╭─ Data extracts

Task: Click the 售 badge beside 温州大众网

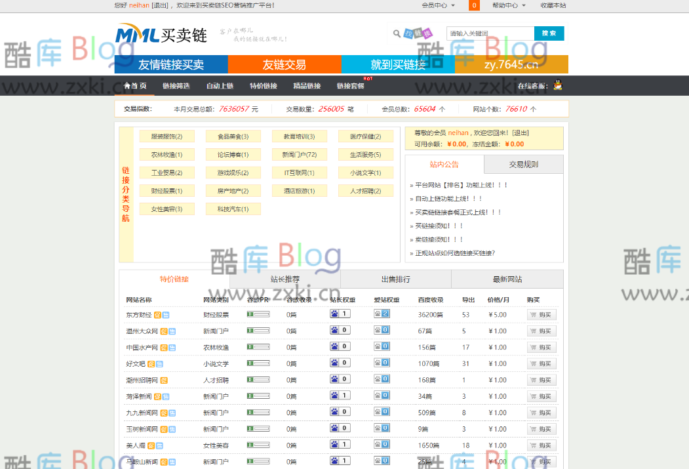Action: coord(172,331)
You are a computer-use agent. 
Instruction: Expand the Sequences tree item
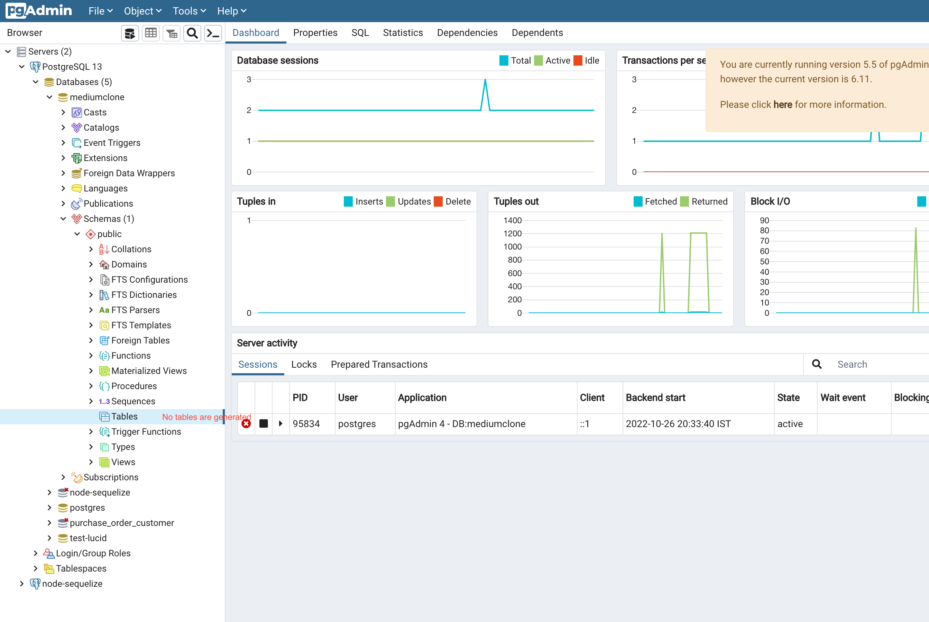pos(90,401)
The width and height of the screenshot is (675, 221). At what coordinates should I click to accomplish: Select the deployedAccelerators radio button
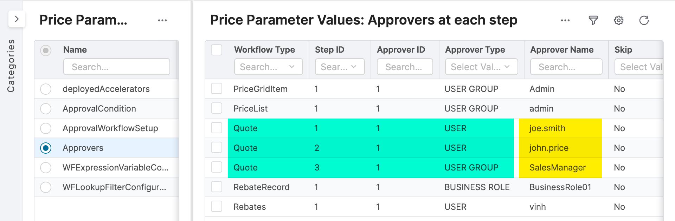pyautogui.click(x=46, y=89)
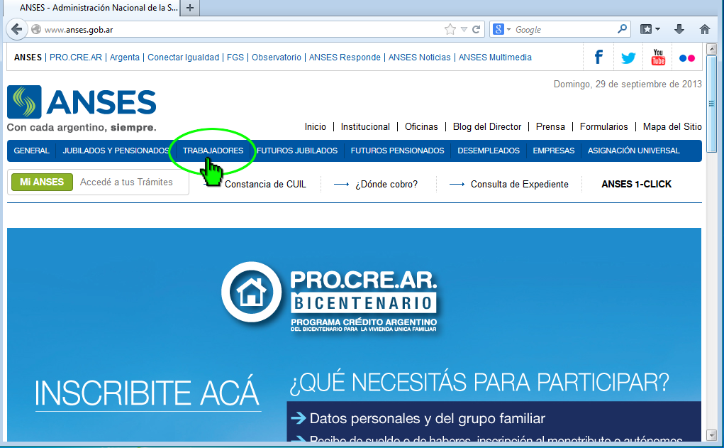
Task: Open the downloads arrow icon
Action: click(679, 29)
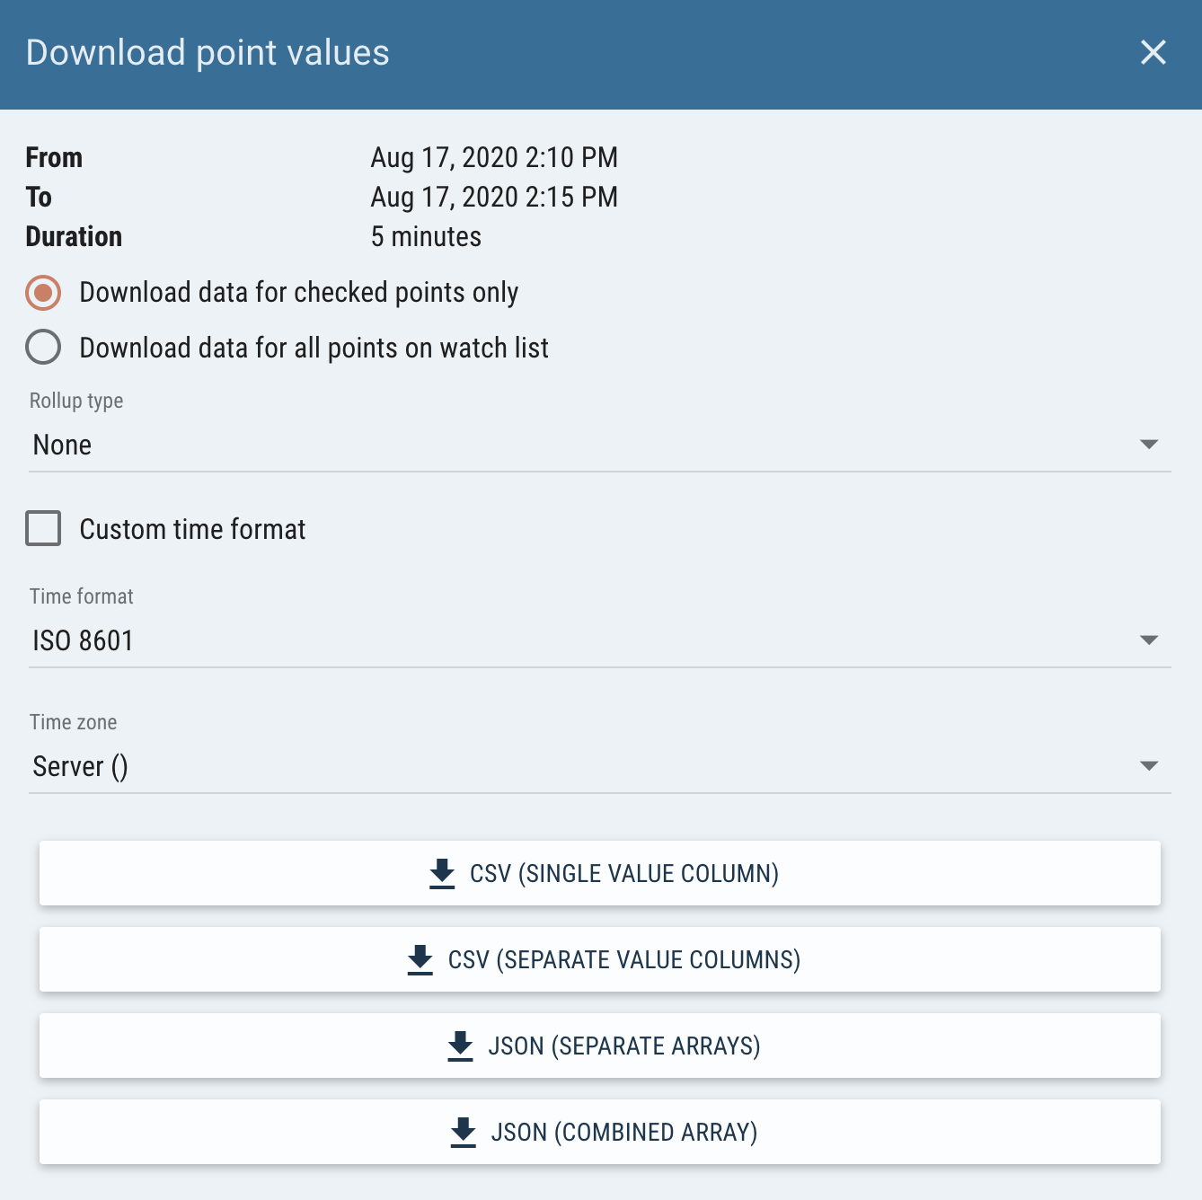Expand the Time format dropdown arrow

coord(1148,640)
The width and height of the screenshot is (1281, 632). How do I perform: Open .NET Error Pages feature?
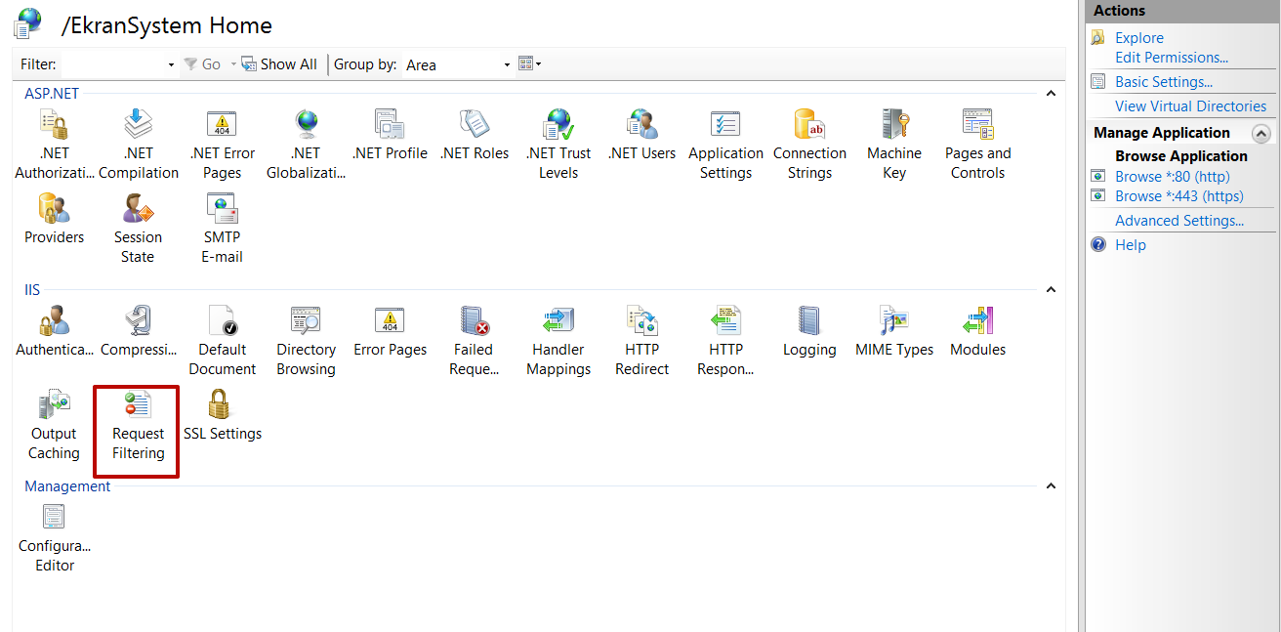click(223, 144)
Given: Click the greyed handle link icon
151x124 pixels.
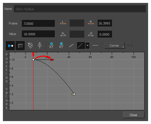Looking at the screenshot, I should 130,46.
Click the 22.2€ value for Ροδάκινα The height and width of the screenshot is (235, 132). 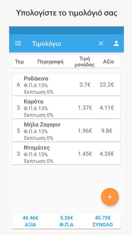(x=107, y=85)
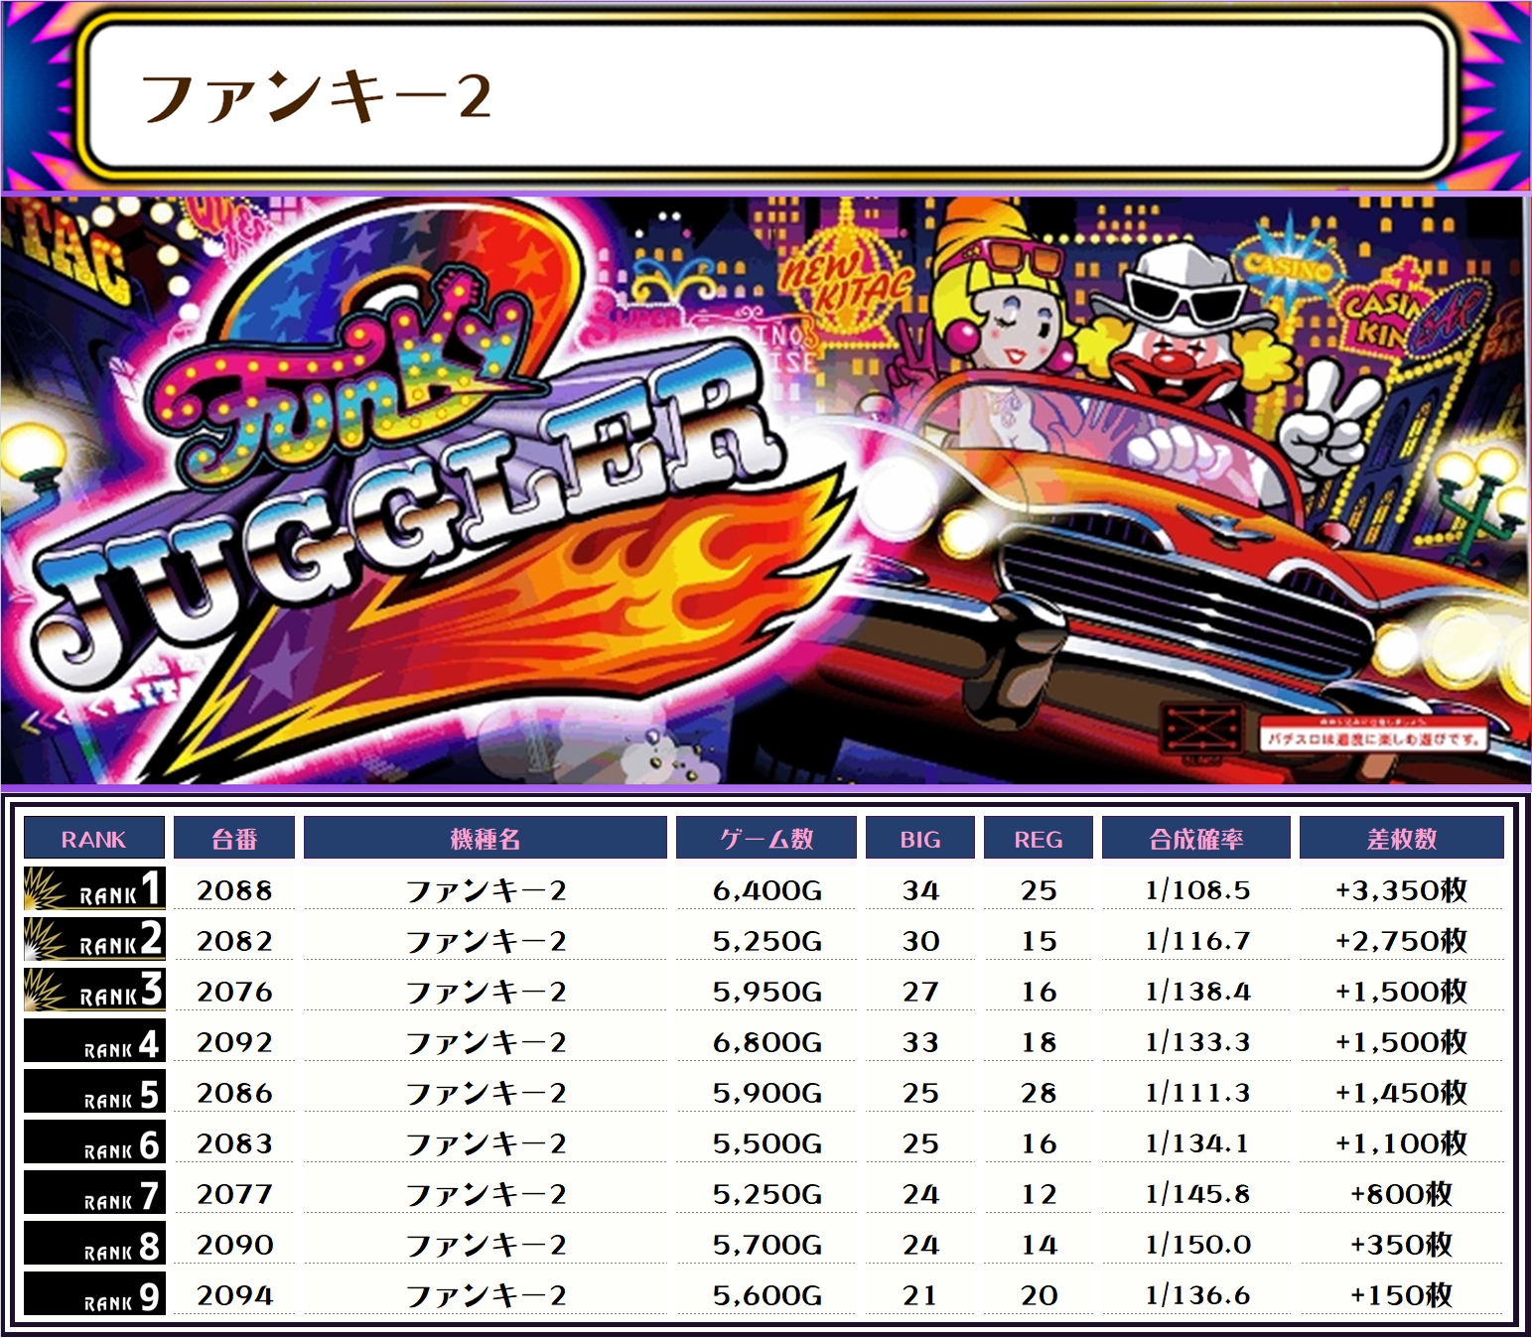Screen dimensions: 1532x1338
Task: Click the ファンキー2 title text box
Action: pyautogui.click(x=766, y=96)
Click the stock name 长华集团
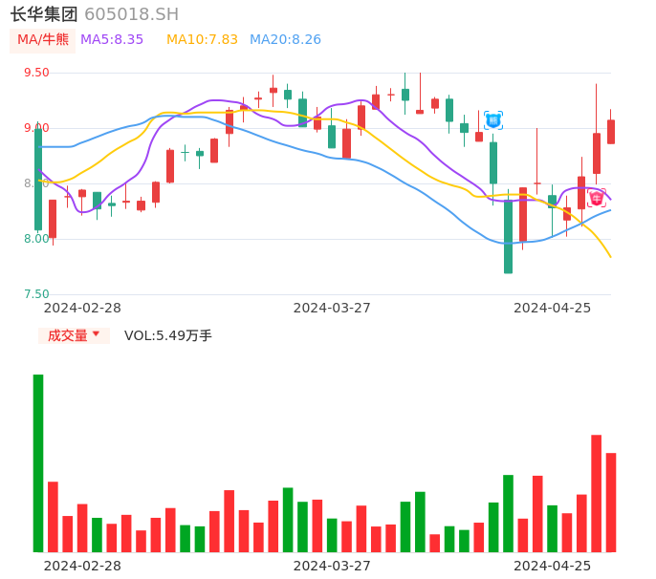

╰─

All lines from the beginning of the material through the line that holds "Given: Click the greyed handle link icon", both included, should be returned exactly; please omit any pictures and add no other lines.

Task: Click the 售 badge beside 温州大众网

Action: coord(172,331)
You are a computer-use agent. 
Instruction: Expand the Sequences tree item
pos(90,401)
The width and height of the screenshot is (675, 221). At what coordinates should I click to accomplish: Select the deployedAccelerators radio button
pyautogui.click(x=46, y=89)
Task: Open the downloads arrow icon
Action: click(679, 29)
Expand the Time format dropdown arrow

coord(1148,640)
The width and height of the screenshot is (1281, 632). How do I perform: Open .NET Error Pages feature?
click(223, 144)
Given: Click the greyed handle link icon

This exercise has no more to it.